There are a lot of ways to quantify Tiger Woods' success -- almost too many. You start thinking about how many majors he's won, the number of records he's set, where he stands on all-time lists, and after a while, it can become desensitizing.

After a while, nothing stands out anymore. When somebody is so good, quantification can become both overwhelming and completely unnecessary.

But after Woods won the AT&T National on Sunday, his third title of the season, the PGA Tour sent out a tweet.

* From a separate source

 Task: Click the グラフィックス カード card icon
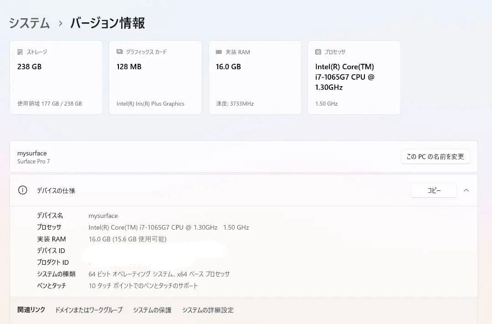click(x=118, y=51)
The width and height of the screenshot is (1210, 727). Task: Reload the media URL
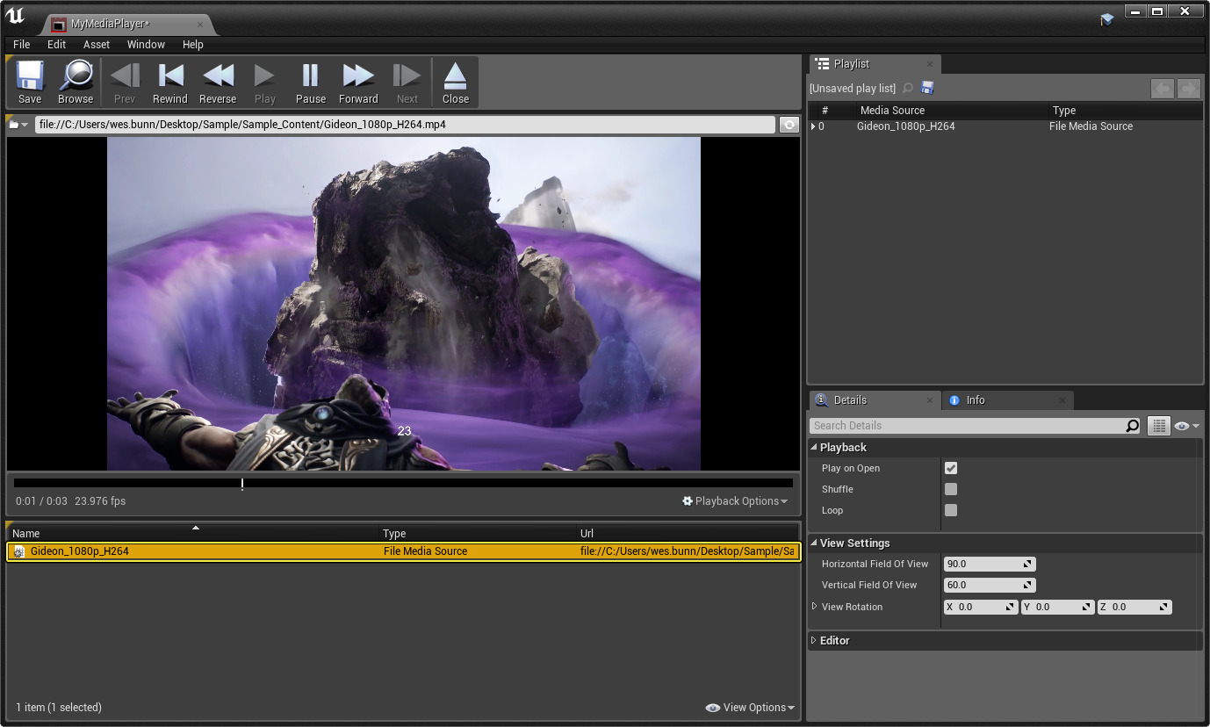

"After today, @TigerWoods has won 74 of his 271 professional starts on the PGA TOUR (27.3 percent)."

That's unreal.

Sure, we already knew that he was one of the all-time greats. His PGA Tour wins list is longer than a belly putter, and now, only Sam Snead has more. And I'm not going to jump feet-first into Prediction Pond to speculate what this means for his chances at the British Open next month. That was already a fruitless thing to do with the Arnold Palmer Invitational and the Masters, as well as with the Memorial and U.S. Open. PGA events are good gauges of form, but not crystal balls.

But think about the 74-of-271 figure for a while. Woods has won more than a quarter of every PGA start he's made, and he's still only 36 years old. To put it in perspective, Jack Nicklaus -- who Woods passed Sunday on the all-time wins list -- needed 594 events to notch 73 victories. Yes, they played in different eras, but that's still amazing.

"I've had a number of good years in my career so far, and I feel like I've got a lot more ahead of me," Woods said.

It already feels like we've been through several career lifetimes with Woods, but he's far from done.

It's hard not to think that if Woods were playing a sport other than golf, this kind of resurgence wouldn't be possible. He might eke out some more wins, but would be on the wrong side of the inevitable physical decline. Woods is no spring chicken, but he's also not starting at point guard or quarterback. He likely has a larger window for his career than if he wasn't playing golf.

Then again, Woods may not even concede that. Sunday, he was essentially asked if he could understand why people might have said he wouldn't win again. After all, prior to this year, his last win came in 2009 and he struggled in subsequent years with injury and adjustments to his game, as well as the PR fallout from a self-inflicted sex scandal.

Here was Woods' response:

"Yeah, I won the U.S. Open on a broken leg. I can handle it."

Woods was, of course, referring to his '08 U.S. Open victory over Rocco Mediate. What a wonderful moment, an expert swatting away of what he apparently considered to be an absurd question.

Earlier in his post-win press conference, Woods addressed the topic.

"I remember there was a time when people were saying I could never win again," Woods said. "That was, I think, what, six months ago. Here we are."

Yes, here we are.

In Woods' consideration, these wins are the result of his adjustments taking root. Between coming back from injury and tweaking his swing and golf game, it would take time, but the victories would come. Doubting that was apparently foolish.

The nature of the constant news cycle -- that need to fill airtime with words and noise and constant evaluation, no matter if any of it makes sense -- is partly responsible for people saying Woods would never win again.

Those kinds of absolutes are generally a bad idea, no matter what you're talking about.

I just find it amusing that Woods pointed it out and focused on the criticism, as though he had something to prove. For the record, I don't think this is what Woods was thinking about as he actually prepared for or played in golf tournaments. He's got way too much focus to let outside influences like that in. But he's not above pointing out the fact that he is, in fact, Tiger Woods and he knows better.

And, you know, if I'd won one out of every four tournaments in my career, maybe I'd feel inclined to do the same thing.